Ma l’OMS raccomanda ai datori di considerare anche le condizioni di lavoro, gli ambienti, le modalità di lavoro nuove (ad esempio il lavoro flessibile). Nel 2021, inoltre, è stata ratificata in Italia la convenzione ILO che sancisce l’inclusione della violenza e delle molestie nella gestione della salute e della sicurezza sul lavoro.
Occorre gestire i rischi psicosociali in maniera più approfondita. La Consulta Interassociativa Italiana per la Prevenzione (CIIP) propone un nuovo metodo che prende in considerazione fattori di rischio aggiuntivi, rispetto a quelli utilizzati nel 2010 dall’ISPESL, ora confluito nell’INAIL.
La valutazione del rischio psicosociale richiede l’impegno di tutta l’azienda, mentre la valutazione dello stress lavoro-correlato, elaborato dall’ISPESL, poteva essere effettuata anche solo dal datore di lavoro o da un suo delegato. In attesa che l’INAIL pubblichi questo modello, rendendolo ufficiale, vediamo come si articola.

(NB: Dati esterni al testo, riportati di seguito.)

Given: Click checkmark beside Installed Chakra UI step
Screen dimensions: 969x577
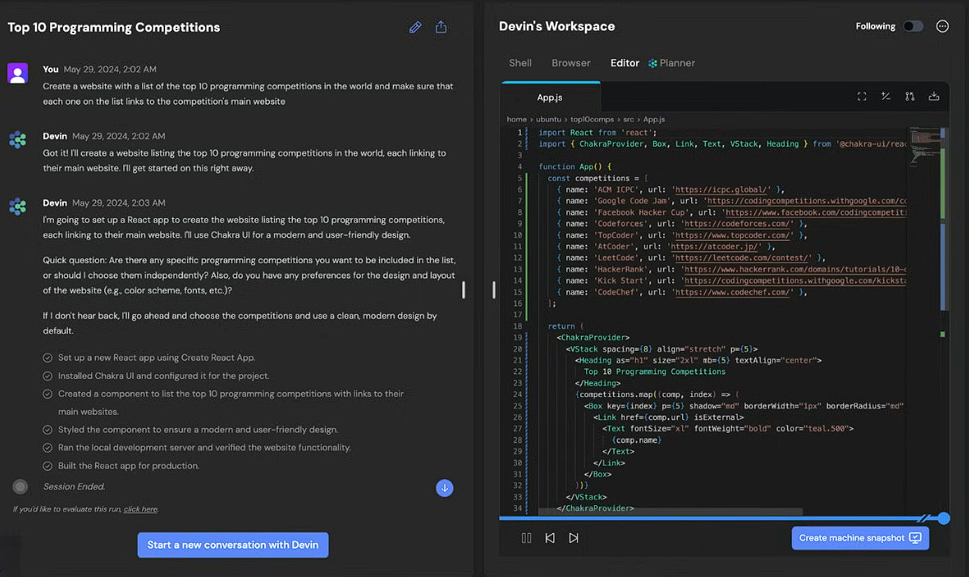Looking at the screenshot, I should point(47,376).
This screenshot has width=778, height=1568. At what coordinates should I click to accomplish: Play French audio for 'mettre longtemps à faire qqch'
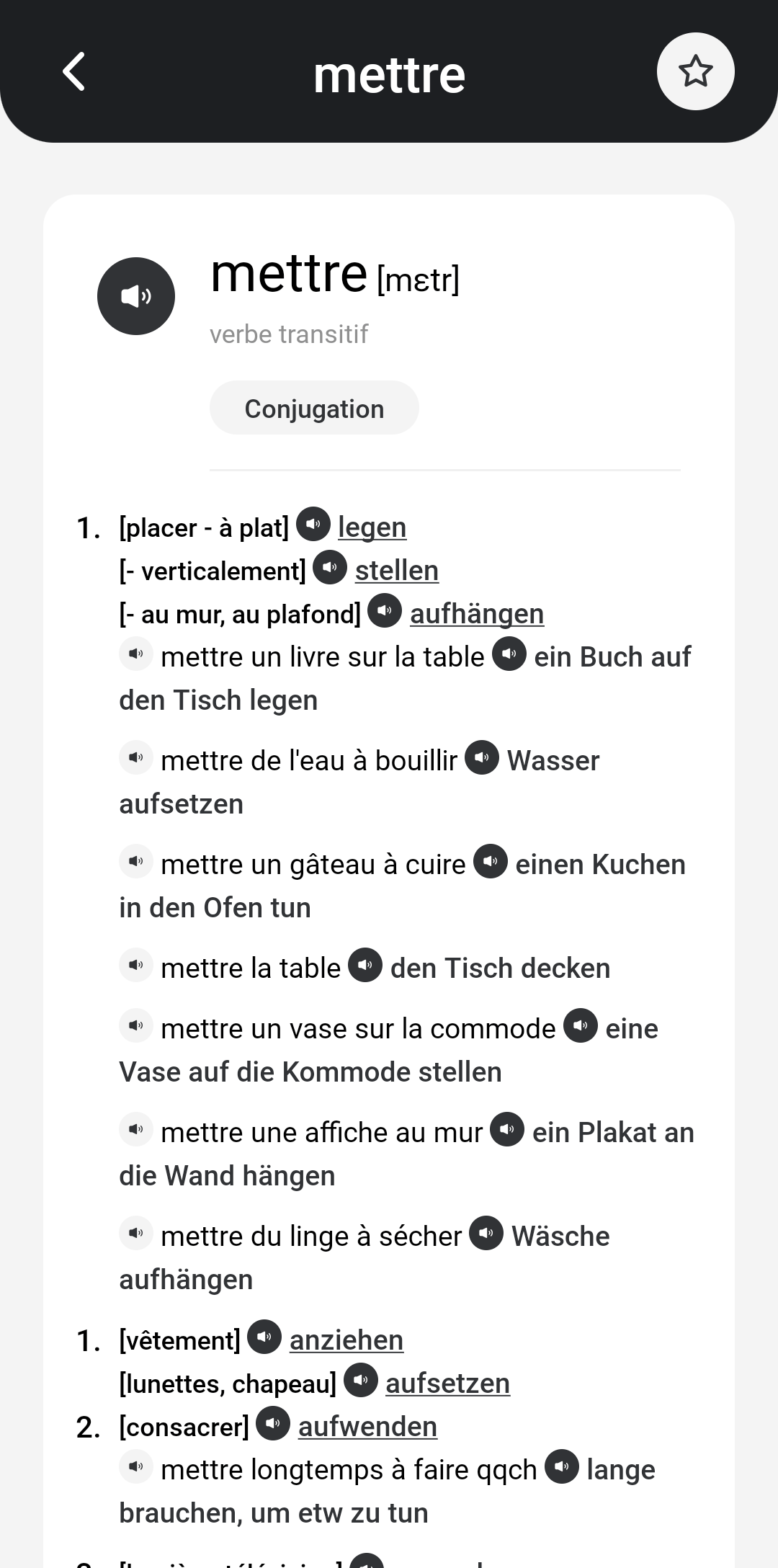(x=136, y=1467)
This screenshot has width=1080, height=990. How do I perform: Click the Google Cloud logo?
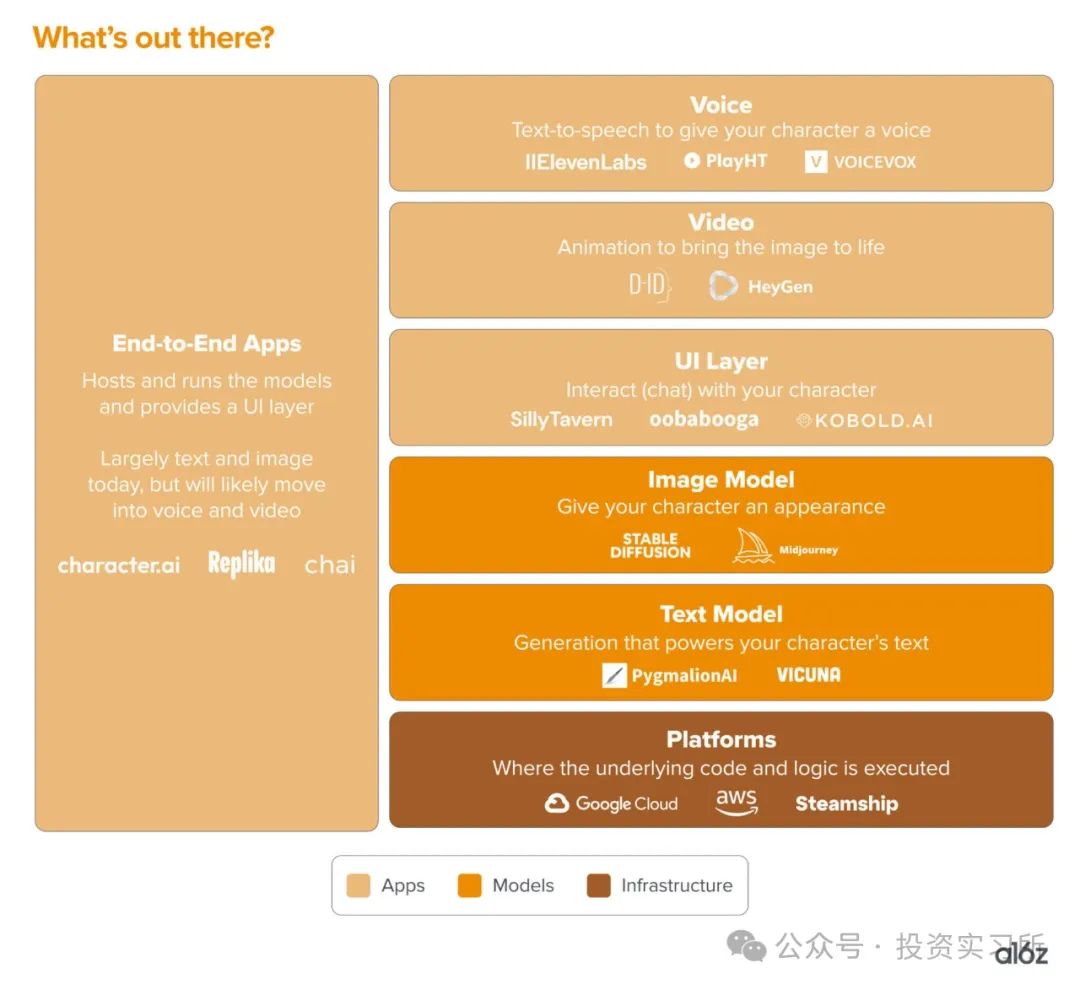(611, 803)
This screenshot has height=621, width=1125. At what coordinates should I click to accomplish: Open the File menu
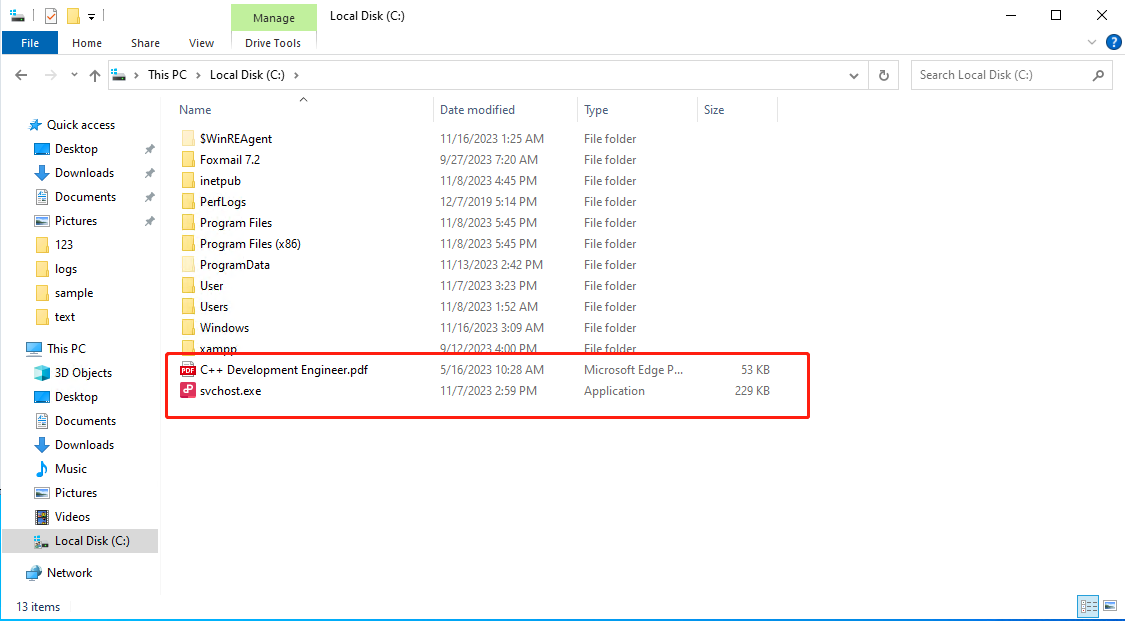30,43

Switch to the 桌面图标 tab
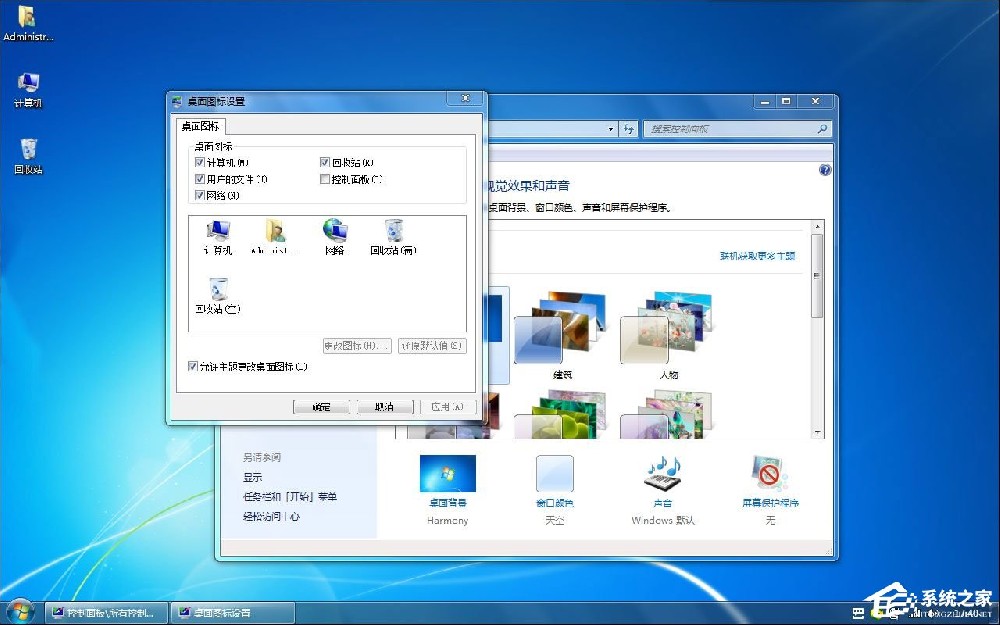coord(203,126)
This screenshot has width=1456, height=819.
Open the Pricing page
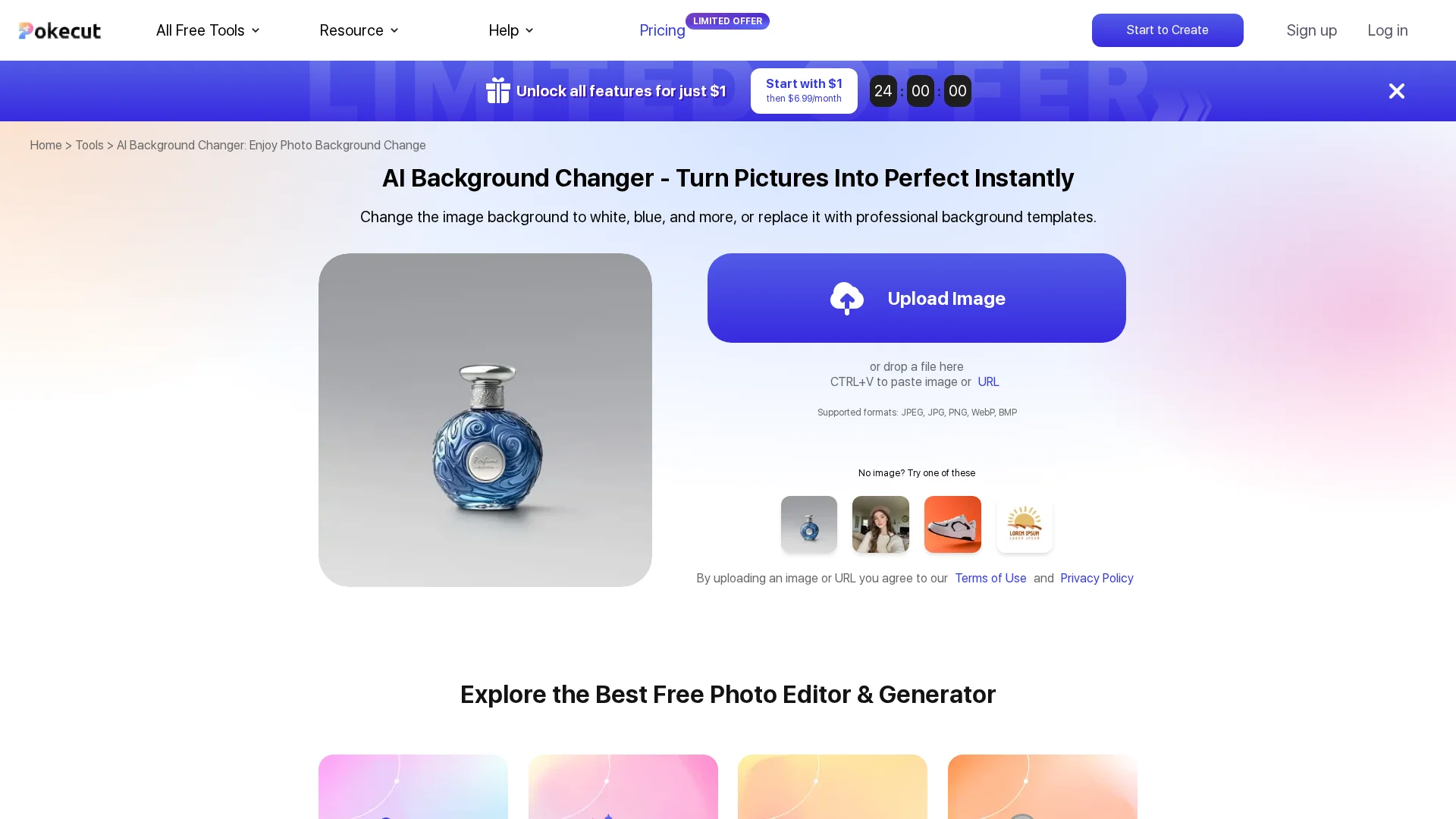(x=662, y=30)
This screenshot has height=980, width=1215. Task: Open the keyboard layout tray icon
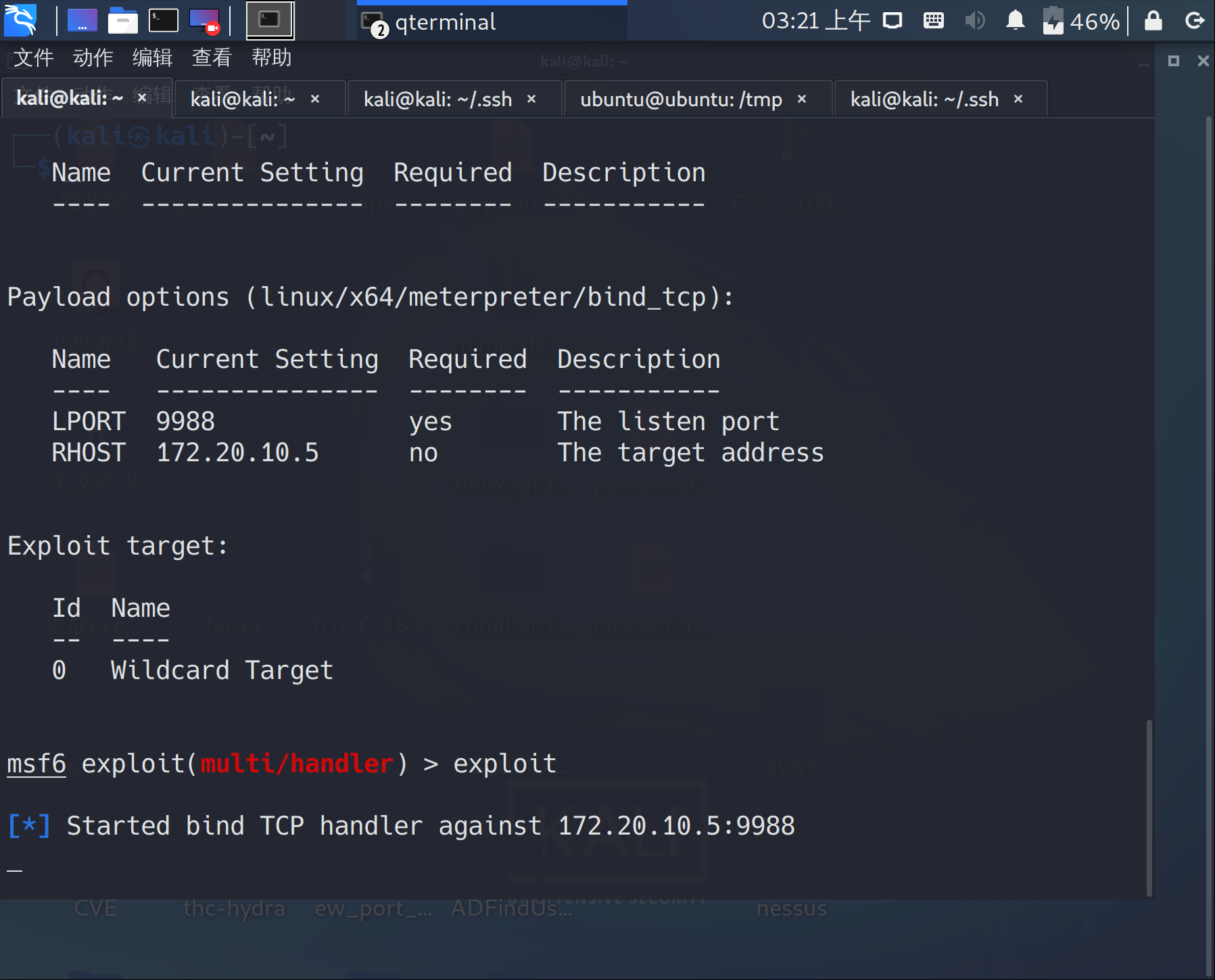(933, 21)
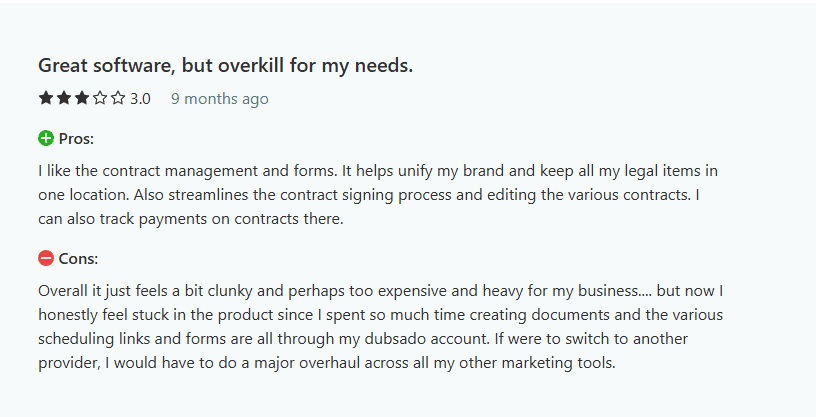Click the 'Pros:' label
The image size is (816, 417).
(76, 139)
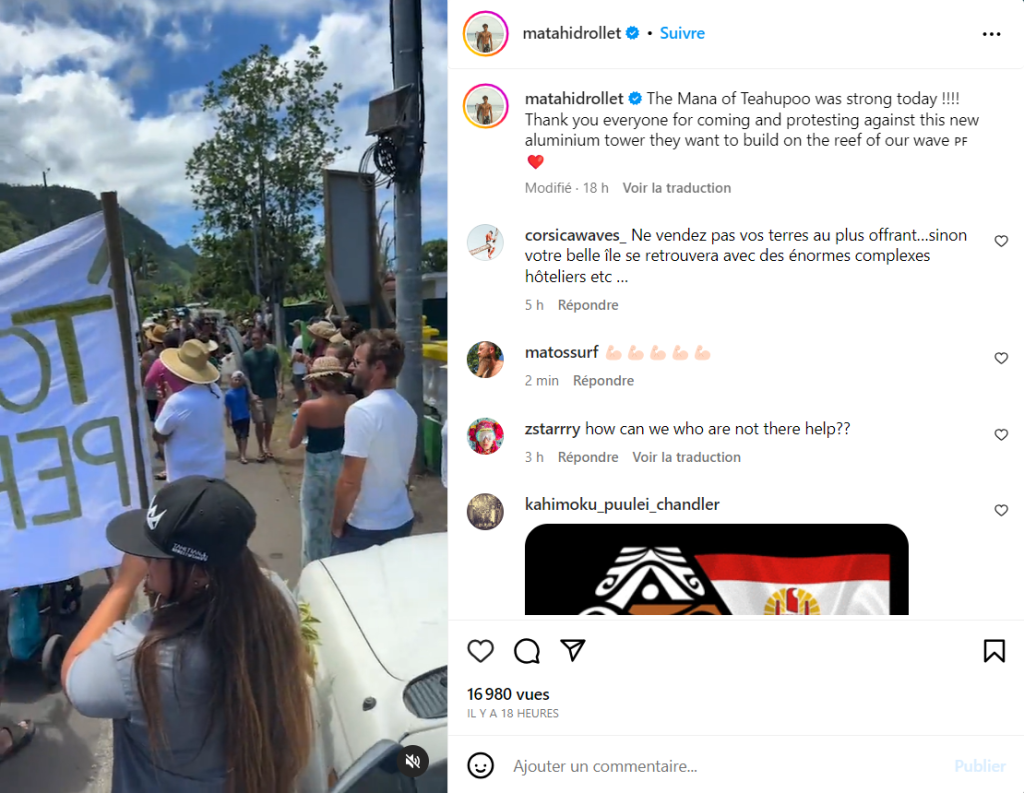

Il metodo propone l’utilizzo d nuovi strumenti:
- checklist per la valutazione ergonomica degli ambienti di lavoro
- lista di controllo per l’analisi dei fattori psicosociali nell’organizzazione
- scheda rischi psicosociali in azienda
- checklist cambiamenti
- checklist rischio tecnostress
Questi strumenti devono essere utilizzati in relazione ad ogni gruppo omogeneo presente nell’azienda, che devono essere individuati non solo considerando le sedi, le mansioni, i turni, ma anche in relazione ai fattori di rischio stress correlati ed alle diverse modalità di lavoro, quali il lavoro agile.
Per valutare i rischi psicosociali in modo preciso e coerente alla realtà, la compilazione di queste schede deve avvenire in due momenti diversi:
- individualmente
- in gruppi più o meno grandi
Nelle piccole aziende questa differenziazione è poco utile, causa l’esiguità del numero dei lavoratori. I due momenti possono quindi fondersi in una intervista semi-strutturata: un colloquio tra intervistatore e singolo lavoratore, che comunque garantisca la privacy e la corretta analisi dei dati individuali e collettivi.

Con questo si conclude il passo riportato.